#### Rows ####
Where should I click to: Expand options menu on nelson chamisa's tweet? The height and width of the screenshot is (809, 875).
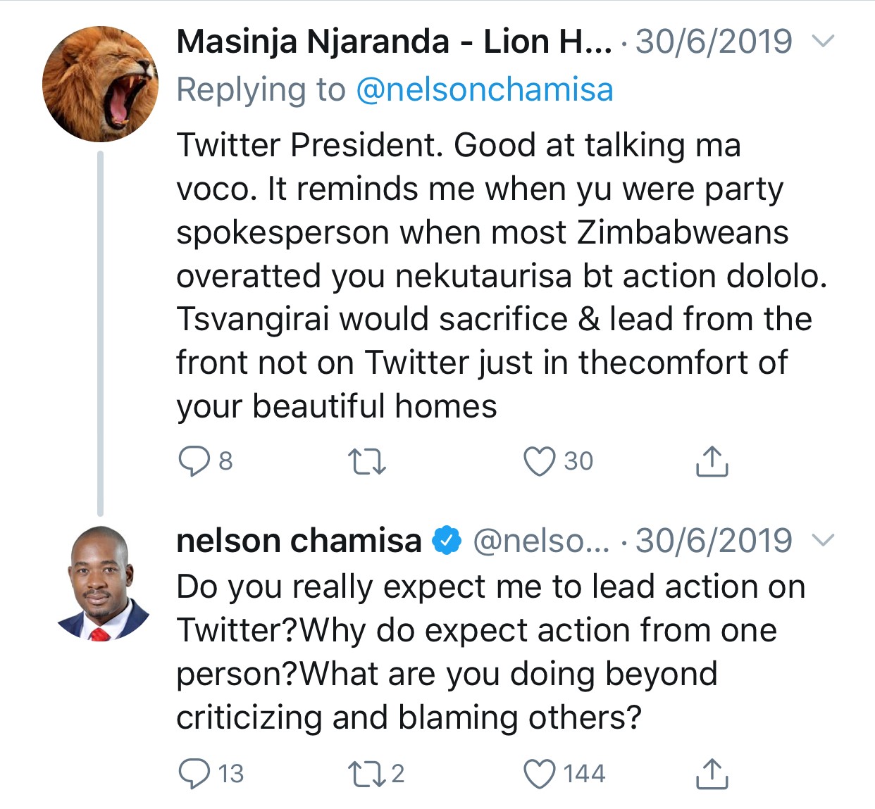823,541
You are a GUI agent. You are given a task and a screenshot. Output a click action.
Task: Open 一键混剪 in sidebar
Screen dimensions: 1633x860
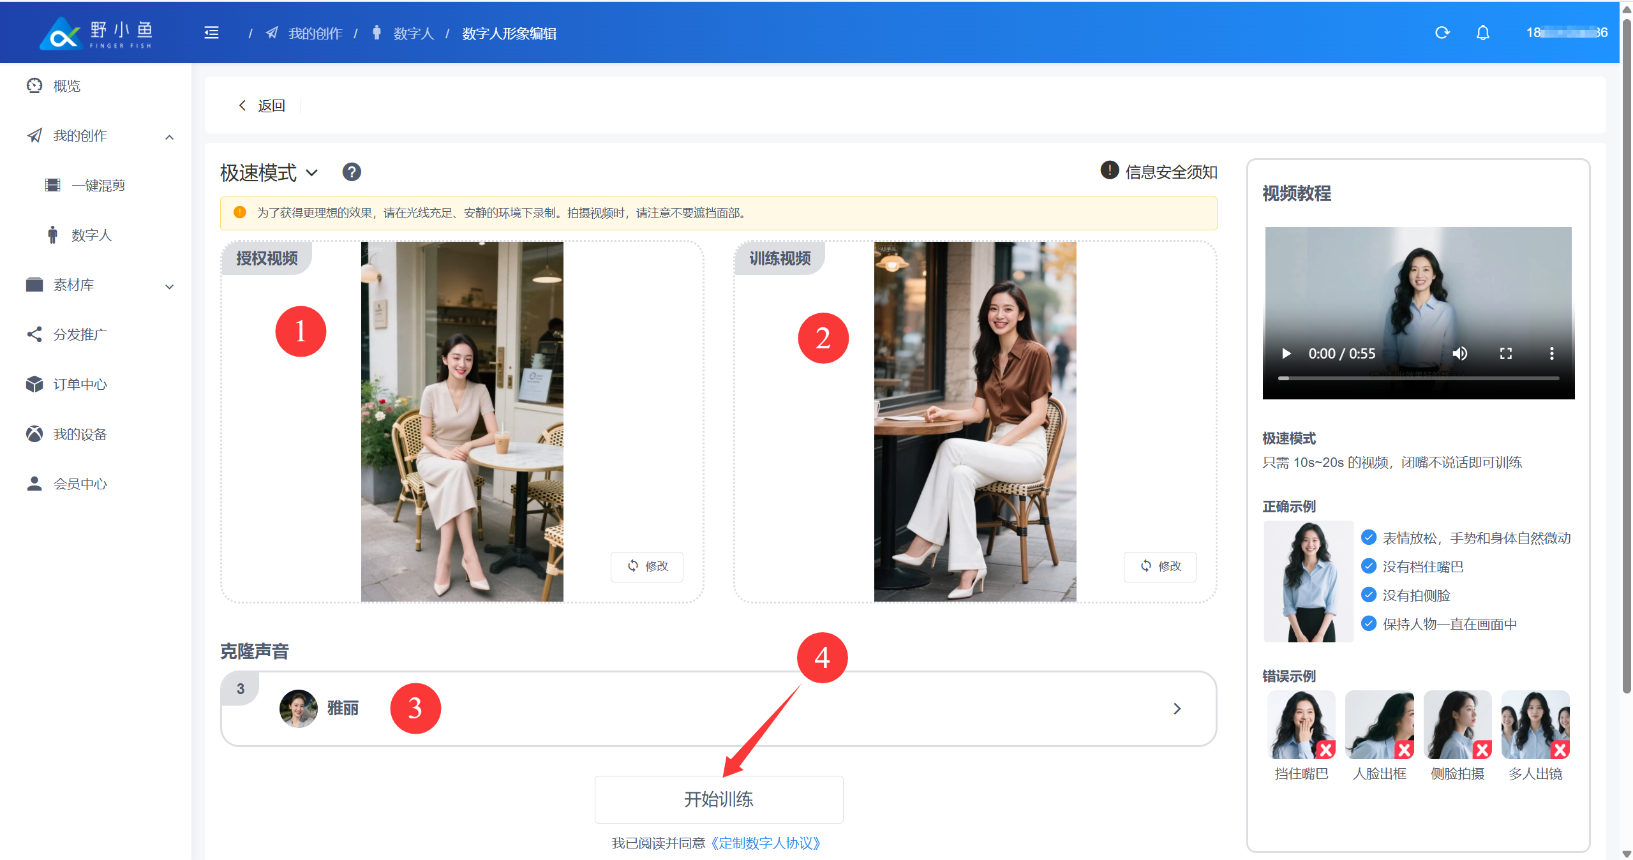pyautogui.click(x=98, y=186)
####
● **Goal**: Please pull the text lines from all of the entries above and reproduce them verbatim. Leave the pictures out of your answer.

● **Task output**:
Where should I click to: Expand options menu on nelson chamisa's tweet? The height and width of the screenshot is (809, 875).
823,541
You are a GUI agent. You are given a task and a screenshot. Output a click action.
Task: Open 一键混剪 in sidebar
Screen dimensions: 1633x860
pyautogui.click(x=98, y=186)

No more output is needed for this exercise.